The article further stated, if one was to follow Missive No. 598-CV/BTGTU, then it would mean he/she would not be able to raise any potential issues regarding the probable government’s wrongdoings, any incidents of corruption in the area, or present their investigation on the potentially corrupted officials. Instead, they could only praise the government and its officials on a great job that they had done with the anti-graft campaign. Therefore, the article continued to argue, the missive was in direct conflict with the VCP’s own anti-corruption mission as detailed by the Politburo.
The article did not state any other information, except quoting and analyzing the contents of Missive No. 598-CV/BTGTU. But that was enough for the MIC to penalize it with a high fine and shut it down for three months.
Speaking to BBC-Vietnamese edition, journalist Mai Quoc An said he could not understand why Nguoi Quan Ly was penalized so harshly for this particular article, as they were just reporting the correct contents of Missive No. 598-CV/BTGTU. On his Facebook account, An also published a photograph of the very missive, so that netizens could see its contents themselves and compared to what Nguoi Quan Ly had written.

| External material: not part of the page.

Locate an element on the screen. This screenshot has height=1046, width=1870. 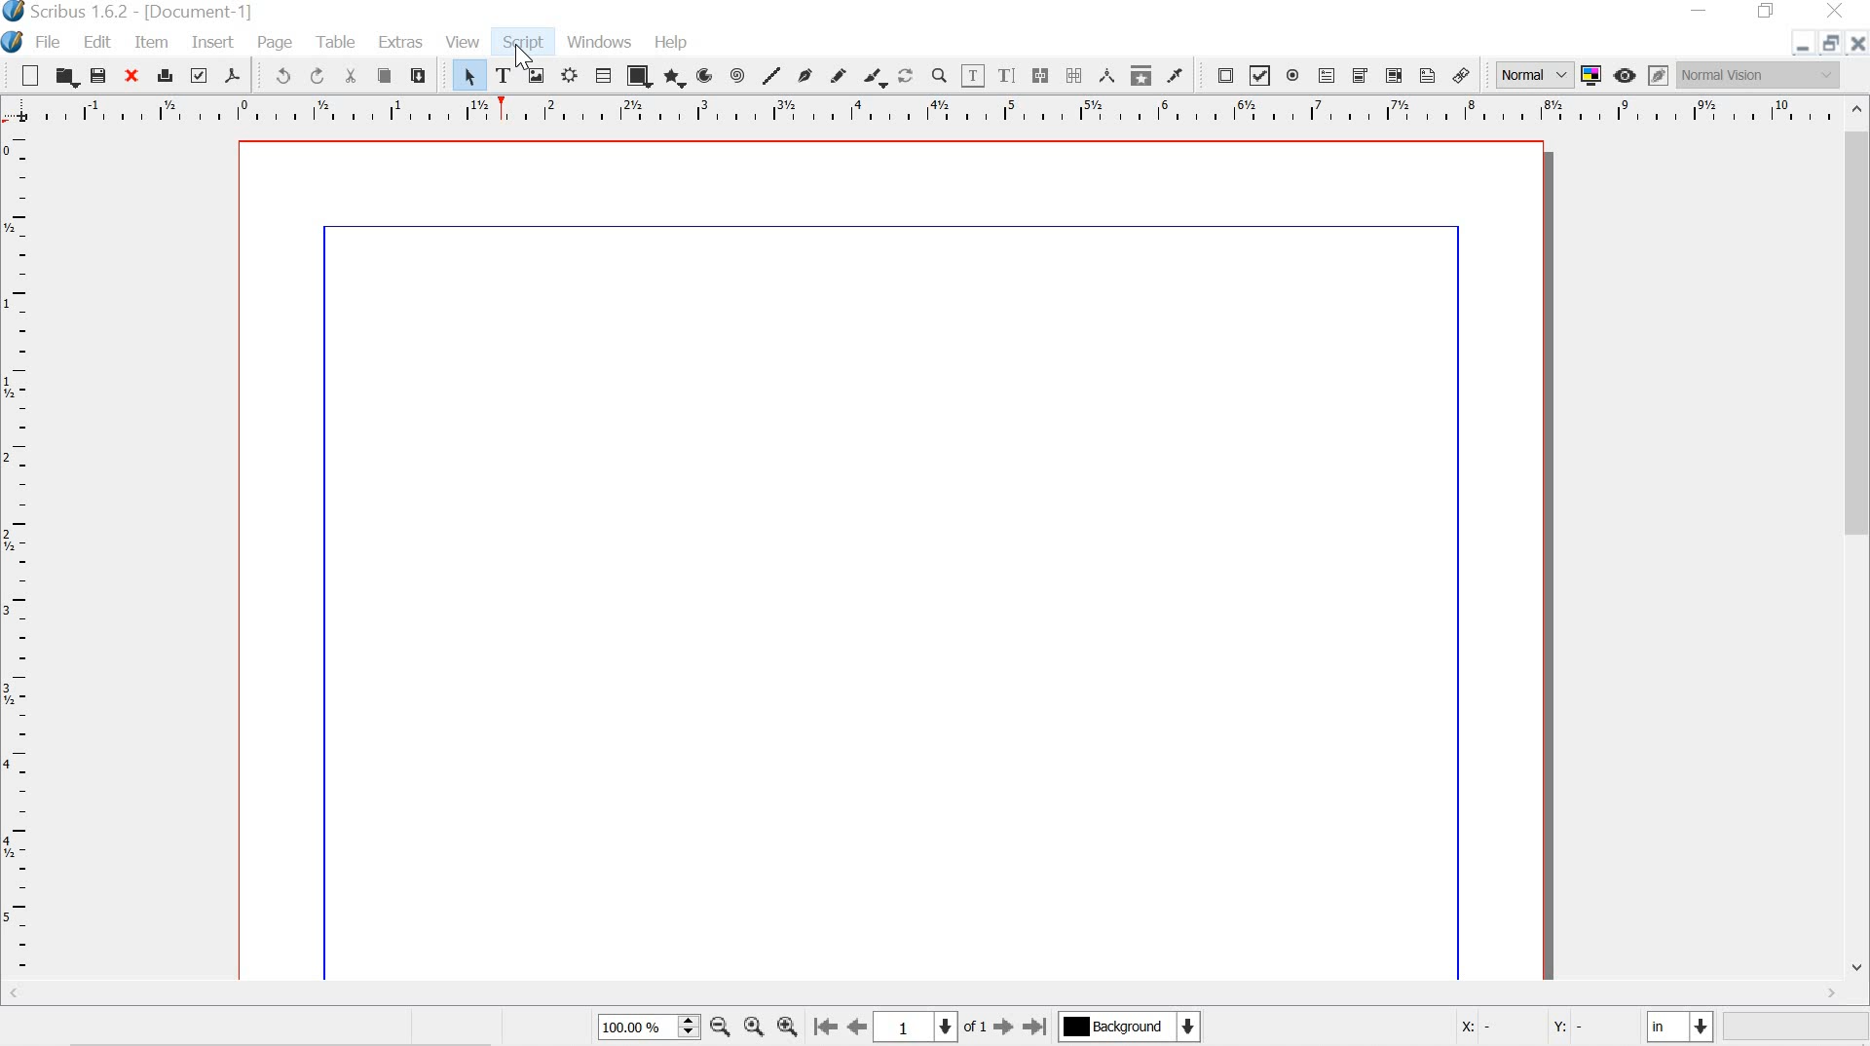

From An’s Facebook account, we also learned that the entire editorial board, writers, and staff of Nguoi Quan Ly had resigned from their positions on November 16, 2017, two days after the administrative sanction became public. That, however, is a rare form of defiance from Vietnam’s mainstream media in situations like this.
What more often seen is that when faced with an administrative order penalizing them for exercising their rights under freedom of the press, none of the newspapers or their writers would fight back. They all rather accepted the sanctions, paid the fines, and lived with the reality that their publication may very well be closed indefinitely after the sanctioning period due to the competitive nature of the field.
An also told BBC that he believed no one had ever challenged the validity of these administrative decisions in court. An is no stranger to this method of controlling the press in Vietnam. He used to work for Sai Gon Tiep Thi, a popular magazine that was forced to close its operation in early 2014 after 19 years of publication. Many suspected that Sai Gon Tiep Thi was closed down because it was deemed to have gotten too close to the VCP’s comfort in writing more and more about issues, which the Party considered to be, highly sensitive political matters.
While the decision to fine Nguoi Quan Ly obviously did not spell out the exact reasons and instead stated that the offending article “contained misleading information which led to serious consequences”, once we compared the contents of the offending article to that of Missive No. 598-CV/BTGTU, the MIC seemed to have failed at their reasoning.
If anything, this latest round of investigating and monetary fining publications (along with Nguoi Quan Ly, at least two other newspapers were fined for their articles) by the MIC indirectly reaffirmed the fact that free press in Vietnam after all, does not stand a chance to be free. One is only free to write as long as he or she keeps in line with the orders and missives of the Central Propaganda Department and the VCP.
It is the so-called centralized democracy which operates the VCP, that also dictates an absolute obedience to the Party in many aspects of society, especially those that related to the news and media. And as such, newspapers like Nguoi Quan Ly was penalized not because their articles contain untruths or misleading information, but because they showed the slightest sight of disobeying the orders of the VCP and its Central Propaganda Department.
Vietnamese journalists and reporters, after all, does have a duty to “protect the platforms, ideology, and policies of the Party,” according to the country’s Press Law 2016, which took effect on January 1, 2017.